Thanks Christine, you said it the best - that's EXACTLY what it is!
 
I am turning into one and it is not fun. As a neuro nurse, I deal with everyday people my age dying of brain tumors. I always ask "what were your symptoms?" Always headaches of course. About 6 months ago, I was getting severe, throw up in the toliet headaches, and I had myself dead and buried. I never went to have a MRI and they have disappeared. I am assuming just cluster/tension headaches. Work was very stressful, people dying all around you, and the question would arise "why not me?" Your family is dying off from breast cancer, and you wonder if you are the next target. People may giggle and poke fun at those like me, but I would not wish this fear to my worst enemy.

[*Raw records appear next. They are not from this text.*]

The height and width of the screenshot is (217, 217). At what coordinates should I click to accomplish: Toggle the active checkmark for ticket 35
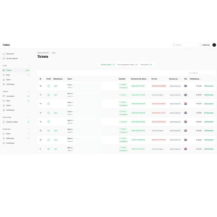click(x=49, y=86)
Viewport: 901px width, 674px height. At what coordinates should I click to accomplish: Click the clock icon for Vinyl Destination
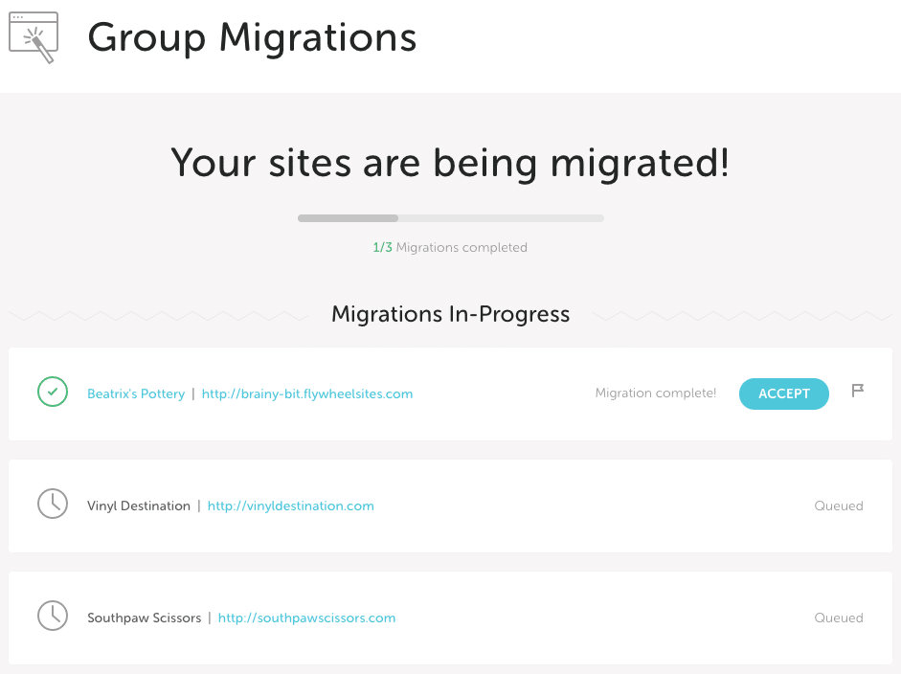(x=53, y=505)
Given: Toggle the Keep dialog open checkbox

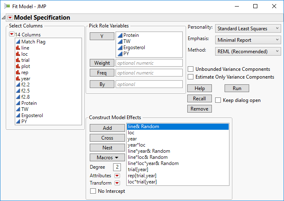Looking at the screenshot, I should coord(218,100).
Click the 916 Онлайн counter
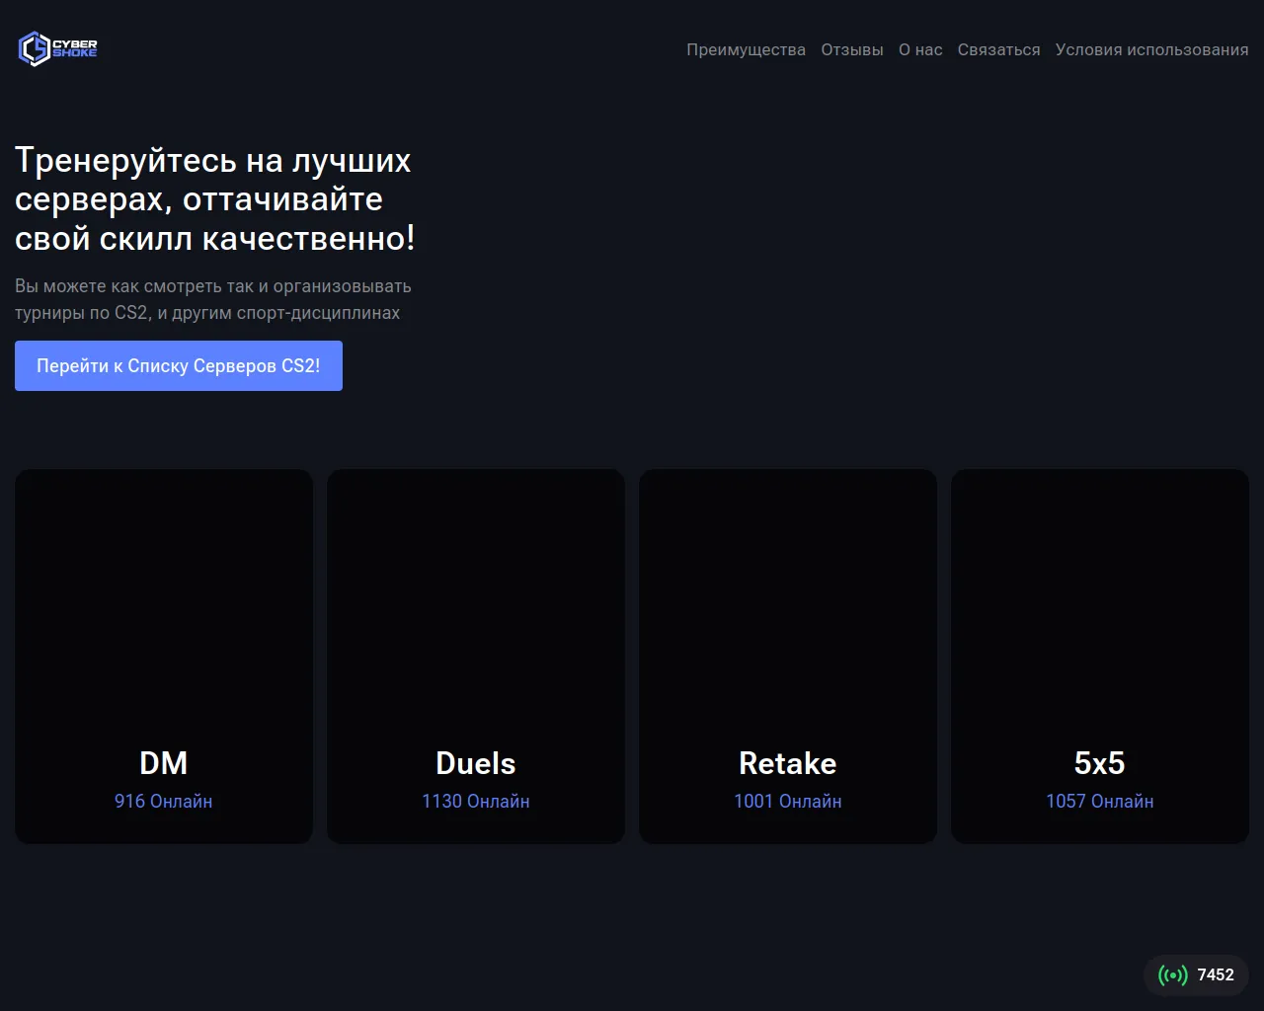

I found a nodule in my axillary, and my Dr. laughed me out of the room. Said it was stress. I don't know if where this fear comes from, but it is real, and it attacks every moment of peace you have. I am better now, the episodes of hypochondria have eased. Thanks for the poll. :)
 
Christine said:
II got the good news today that they are benign. I was euphoric (and still am), but almost immediately I feel that I'm fretting over "okay what's next." And "even though I was just with the surgeon, my left breast hurts and I don't think it should be hurting this much, maybe it is getting infected."
How true is that!! It is always something!!!